Fueron pasando los años, y el
Gigante se puso viejo y sus fuerzas se debilitaron. Ya no podía jugar;
pero, sentado en un enorme sillón, miraba jugar a los niños y
admiraba su jardín.
—Tengo muchas flores hermosas
—se decía—, pero los niños son las flores más hermosas de todas.
Una mañana de Invierno, miró por
la ventana mientras se vestía. Ya no odiaba el Invierno pues sabía
que el Invierno era simplemente la Primavera dormida, y que las flores
estaban descansando.
Sin embargo, de pronto se
restregó los ojos, maravillado y miró, miró…

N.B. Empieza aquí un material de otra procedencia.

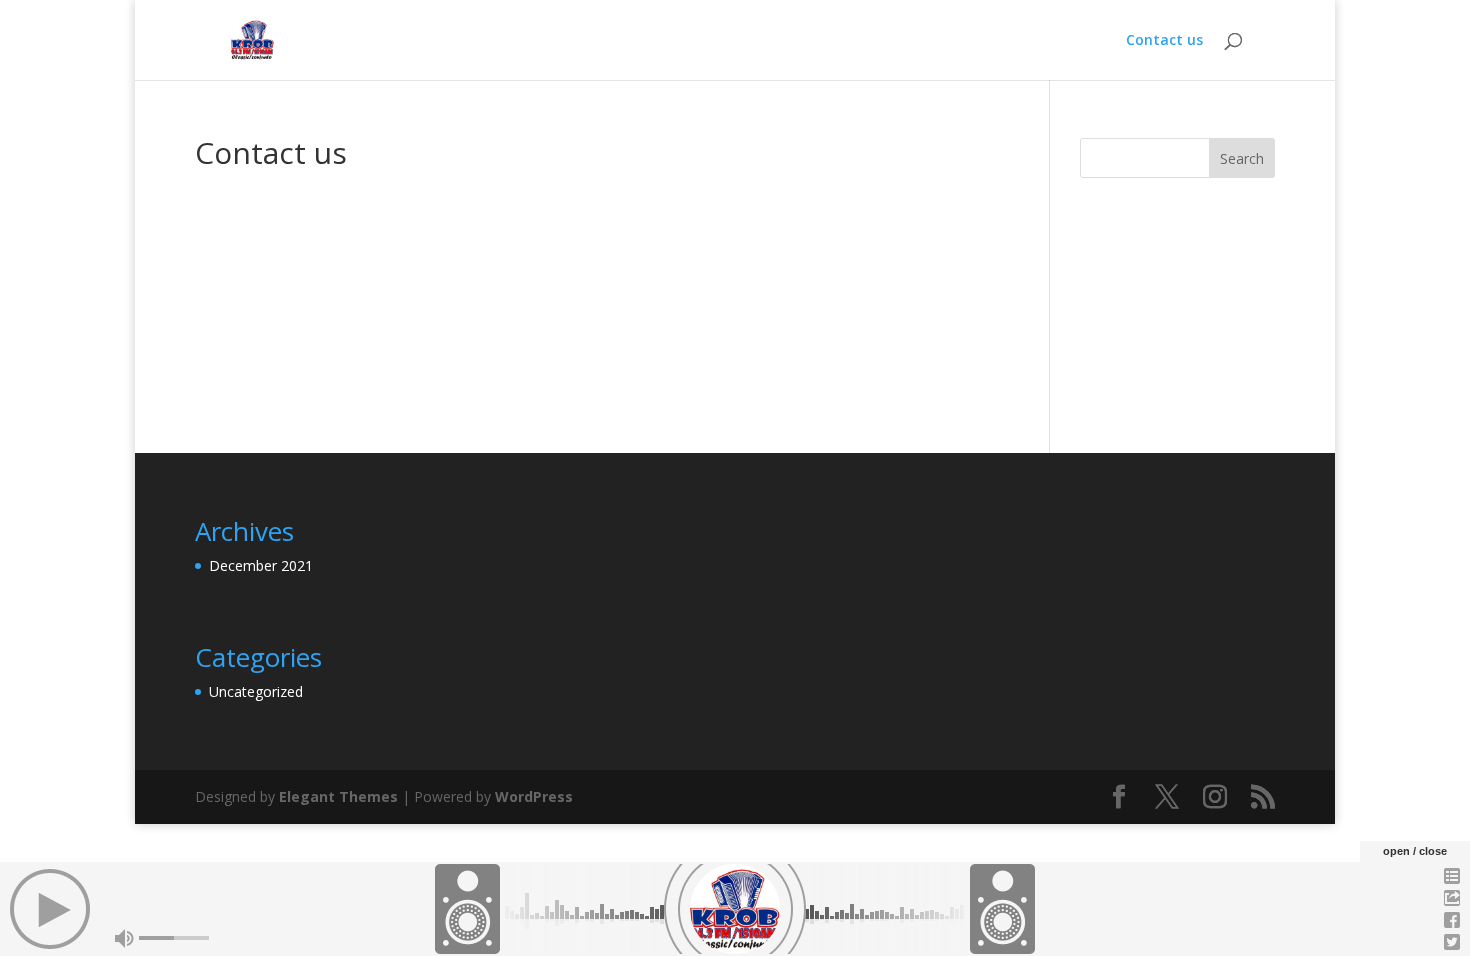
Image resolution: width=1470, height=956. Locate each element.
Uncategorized (256, 691)
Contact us (1164, 41)
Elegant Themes (338, 796)
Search (1242, 158)
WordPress (534, 796)
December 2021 (261, 565)
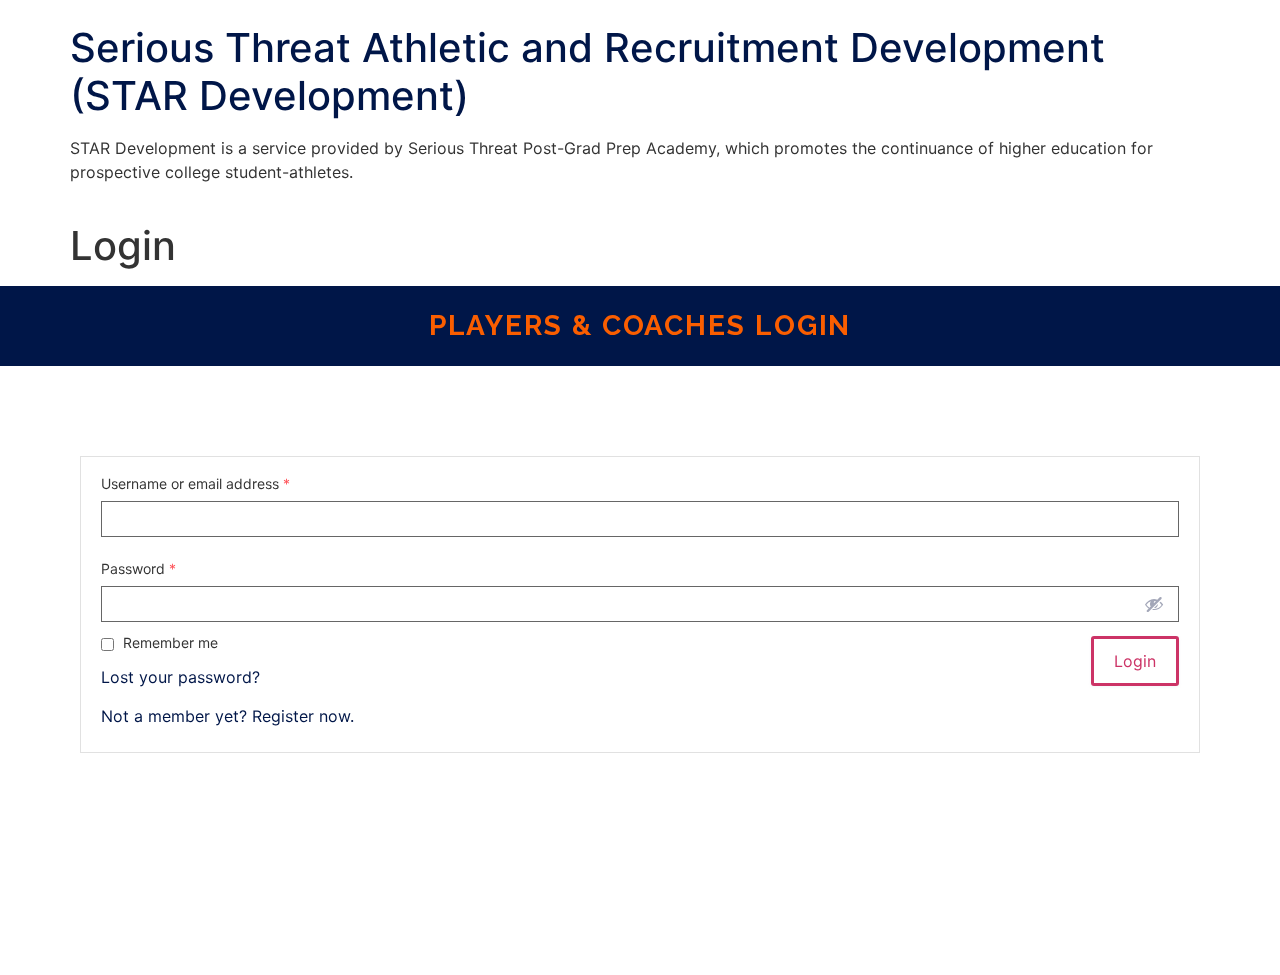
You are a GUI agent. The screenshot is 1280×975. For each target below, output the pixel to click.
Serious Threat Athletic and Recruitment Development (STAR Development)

Era realmente maravilloso lo que
estaba viendo. En el rincón más lejano del jardín, había un árbol
cubierto por completo de flores blancas. Todas sus ramas eran doradas,
y de ellas colgaban frutos de plata. Debajo del árbol estaba parado
el pequeñito a quien tanto había echado de menos.
Lleno de alegría el Gigante bajó
corriendo las escaleras y entró en el jardín. Pero cuando llegó
junto al niño su rostro enrojeció de ira, y dijo:
—¿Quién se ha atrevido a
hacerte daño?
Porque en la palma de las manos
del niño había huellas de clavos, y también había huellas de
clavos en sus pies.
—¿Pero, quién se atrevió a
herirte? —gritó el Gigante—. Dímelo, para tomar la espada y
matarlo.
—¡No! —respondió el niño—.
Estas son las heridas del Amor.
—¿Quién eres tú, mi pequeño
niñito? —preguntó el Gigante, y un extraño temor lo invadió, y
cayó de rodillas ante el pequeño.
Entonces el niño sonrió al
Gigante, y le dijo:
—Una vez tú me dejaste jugar en
tu jardín; hoy jugarás conmigo en el jardín mío, que es el
Paraíso.
Y cuando los niños llegaron
esa tarde encontraron al Gigante muerto debajo del árbol.
Parecía dormir, y estaba entero cubierto de flores blancas.